I’m the Design Lead of the Shared Channels Experience Directorate at DWP Digital.
DWP is the largest public service department and at some point every citizen will come in to contact with us at some point in their lives. Everything we do is about changing lives by providing security, extending opportunity and giving people in our society the support they need.
I joined in 2015 and since then we’ve come a long way in terms of transforming service journeys for our users.
We’re not there yet, but I recently spoke at the GovTech Digital Government conference about the journey we’ve been on to transform services for our users and I’d like to share the seven things we’ve learned along the way.
1. Keep the end goal in mind
In any organisation, embedding new ways of thinking and operating is not easy. There are often competing cultural and technological challenges, ways of working and even legacy commercial agreements in place which mean digital transformation of service journeys is not something you can achieve overnight.
During the past five years, and especially after COVID-19, it’s been important to keep in mind why we’re doing what we’re doing and the drive to make people’s lives better through our work, whatever the challenges may be.
But ultimately doing the work to make a difference to people’s lives is a privilege not to be taken lightly.
2. Do incremental change
In 2015 we set about our ambitious digital transformation plans, initially taking the likes of paper forms and making them digital. Whilst that doesn’t sound very transformative, it’s in the context of government organisations using paper forms for tens of years.
Introducing user-centred design as part of the overall culture was an important stepping stone to this, and in those early days it wasn’t easy to show the benefits to other areas of the business when we didn’t have ready-made success stories to share. But we focused on making incremental change, breaking down those large pieces of work into smaller parts and showing the benefits.
3. Iterate the strategy
Recently we’ve done more work to think and put into practice what we’ve learned about transforming journeys for users. It’s been the case that our products and services for citizens have reflected our organisational structure and our product silos. Research shows users don’t expect to communicate with government like that.
So in the past year we’ve created a new directorate in the department called ‘Shared Channels Experience’ which lends itself to the direction we’re headed. It’s all about validating our service journeys and enabling users to go through a service through channels of their choice and choosing, rather than via specific benefits or products. This will be a better experience for them.
4. Stay user centred
To transform service journeys, you need to live and breathe user centred design. Back in 2015, we started introducing this in DWP, hiring designers and embedding them in areas that hadn’t had them before. Building up this capability is a gradual process.
But we’re a 57-strong design team now, amongst a wider team of nearly 200, designing around user needs.
Central to this is the need to communicate on a user’s terms across our entire journey. If someone starts on paper, email, or a digital journey, we should be able to continue that so we are more helpful through a user’s moment of need.
We also need to simplify journeys so we go from many individual services to do with bereavement support which users have to find, for example, to a simplified experience, where a service journey exists to get support when someone has died.

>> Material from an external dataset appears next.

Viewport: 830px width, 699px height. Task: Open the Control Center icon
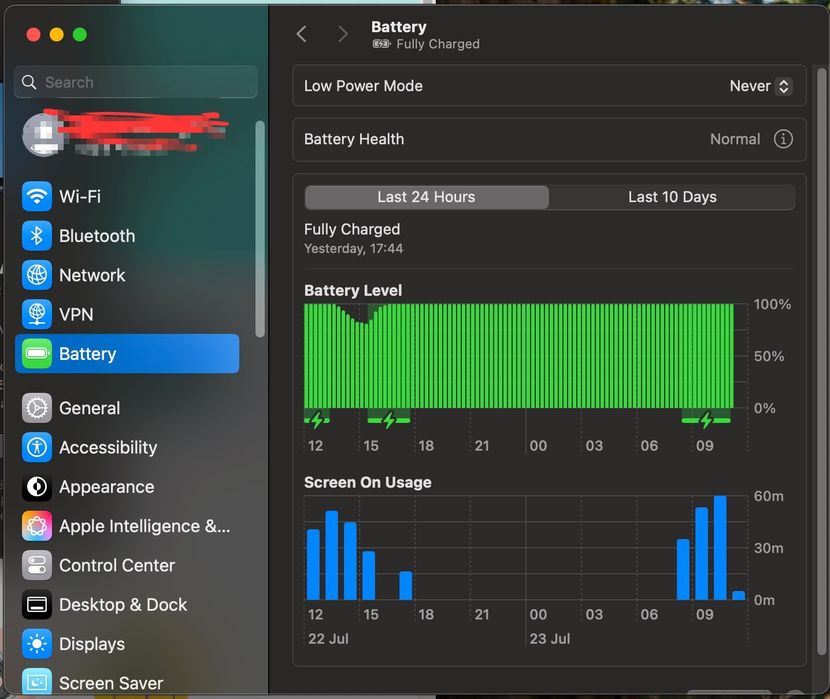click(x=37, y=565)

It’s about validating those user needs through research and focusing on user-centred success measures. For example, at the moment on GOV.UK, we are expecting uses to navigate 28 different entry points when searching for information on retirement, often written in complex policy language. Joining up these services into one journey so it’s easier to navigate is essential.
5. Balance user needs and business needs
Wherever you go in large organisations there are different motivations for doing things. We should always work towards user needs, but it’s a delicate balance between doing what’s the user needs are telling us from data and research, and what different business priorities or motivations are.
For example, there may be different contracts in place which mean full transformation of a service is not possible at a particular time. There can also be a complicated policy landscape to navigate as well, so adapting to that is really important.
6. Deliver something of value
It’s important that there’s a shared understanding of what it takes to transform service journeys, and the value an organisation gets from that. As mentioned earlier, we’ve done a lot of work to show the value of the incremental change we’ve been delivering in the last five years.
Crucially, building products and services around more holistic user journeys rather than in product silos is now part of our digital objectives in DWP. This means we can demonstrate the value of the outcomes for users and the business. This is an important step in embedding user centred design inside an organisation.
7. Remember the cross-channel experience
A service is the interactions which take place between a user and provider towards an outcome regardless of channel. The last three words here are significant. A lot of government services are not just one channel – they could be web, telephony, mobile. Their journey could start in one way and end in another, but regardless of how they start their journey, a user should get to their outcome via a simple user journey.
More often than not, a user of government services will encounter cross-departmental journeys, from DWP to HMRC and then back again. We must focus on users not having to do too much to get what they need.
I’m proud of the teams that have been doing all this work. We’re still on our journey but the future for users finding our services, understanding them and having their needs met is our goal. We’re headed there.